ZNF224 enhances the oncogenic function of p21 via p53 and AKT pathways in melanoma.

Abstract

Expression of zinc finger protein 224 (ZNF224) is deregulated in various hematological and solid cancers, where its high protein levels correlate well with faster progression and worse prognosis due to activation of oncogenic pathways involved in promoting cell growth and survival, inhibiting apoptosis, and sustaining invasion and metastasis. In previous works, we identified ZNF224 as one of the mediators of the transforming growth factor beta (TGF-β)-induced pro-tumoral activities in melanoma. In the present study, we thoroughly investigated the molecular mechanisms underlying the oncogenic role of ZNF224 in this kind of cancer.
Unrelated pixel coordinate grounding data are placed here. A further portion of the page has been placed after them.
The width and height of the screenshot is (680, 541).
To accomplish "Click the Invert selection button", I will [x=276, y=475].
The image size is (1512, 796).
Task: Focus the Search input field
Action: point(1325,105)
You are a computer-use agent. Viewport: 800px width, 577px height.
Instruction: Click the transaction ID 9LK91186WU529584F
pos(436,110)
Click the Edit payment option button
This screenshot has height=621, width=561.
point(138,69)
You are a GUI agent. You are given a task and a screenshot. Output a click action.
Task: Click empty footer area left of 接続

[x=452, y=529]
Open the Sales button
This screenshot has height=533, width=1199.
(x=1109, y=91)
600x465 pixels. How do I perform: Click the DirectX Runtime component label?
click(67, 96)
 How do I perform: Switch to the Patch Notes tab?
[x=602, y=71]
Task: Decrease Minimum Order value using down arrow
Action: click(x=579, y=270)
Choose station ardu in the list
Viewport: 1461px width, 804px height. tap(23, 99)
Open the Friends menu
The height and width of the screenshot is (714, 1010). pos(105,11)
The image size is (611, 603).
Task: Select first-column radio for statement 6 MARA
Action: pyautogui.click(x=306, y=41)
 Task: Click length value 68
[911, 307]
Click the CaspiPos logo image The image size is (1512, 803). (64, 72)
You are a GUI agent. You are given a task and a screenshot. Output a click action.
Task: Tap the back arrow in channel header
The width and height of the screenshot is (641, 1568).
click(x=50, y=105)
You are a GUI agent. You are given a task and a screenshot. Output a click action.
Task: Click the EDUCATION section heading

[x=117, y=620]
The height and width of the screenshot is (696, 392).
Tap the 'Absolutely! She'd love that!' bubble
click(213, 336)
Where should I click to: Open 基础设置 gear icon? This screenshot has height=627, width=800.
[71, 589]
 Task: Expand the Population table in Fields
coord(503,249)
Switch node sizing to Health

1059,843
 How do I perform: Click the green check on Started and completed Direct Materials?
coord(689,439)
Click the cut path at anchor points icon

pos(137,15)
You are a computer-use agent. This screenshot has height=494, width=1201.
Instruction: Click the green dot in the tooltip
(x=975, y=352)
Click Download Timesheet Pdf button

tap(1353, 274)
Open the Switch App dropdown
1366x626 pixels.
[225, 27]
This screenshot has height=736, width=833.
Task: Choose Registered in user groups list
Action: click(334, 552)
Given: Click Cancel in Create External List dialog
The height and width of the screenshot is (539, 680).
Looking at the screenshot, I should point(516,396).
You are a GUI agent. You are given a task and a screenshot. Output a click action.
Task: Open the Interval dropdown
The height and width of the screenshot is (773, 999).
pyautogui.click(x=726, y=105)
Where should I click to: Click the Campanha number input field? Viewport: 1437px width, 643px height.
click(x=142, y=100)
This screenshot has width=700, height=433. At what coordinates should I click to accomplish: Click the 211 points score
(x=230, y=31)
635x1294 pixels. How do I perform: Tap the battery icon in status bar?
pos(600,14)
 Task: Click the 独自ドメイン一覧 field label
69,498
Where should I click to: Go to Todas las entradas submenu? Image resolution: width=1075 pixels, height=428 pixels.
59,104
We demonstrated that ZNF224 overexpression caused increased cell growth and reduced drug-mediated apoptosis by enhancing the dysregulated function of cyclin-dependent kinase inhibitor 1 [p21(CIP1/WAF1), also known as CDKN1A]. We provide strong evidence that ZNF224 overexpression in melanoma cell lines positively modulated p21(CIP1/WAF1) gene transcription in a p53-dependent manner and enhanced AKT-triggered p21(CIP1/WAF1) oncogenic effects through its protein cytosolic retention, inhibiting apoptosis and favoring cell proliferation. Analysis of transcriptomic data from human melanoma tissue samples confirmed a close relationship between p21(CIP1/WAF1) and ZNF224 in cells, at least as long as p53 functionality is maintained. The tumorigenic molecular mechanism involving ZNF224, identified in this study, provides new insights into understanding melanoma development and progression, breaking ground in the research for new therapeutic tools.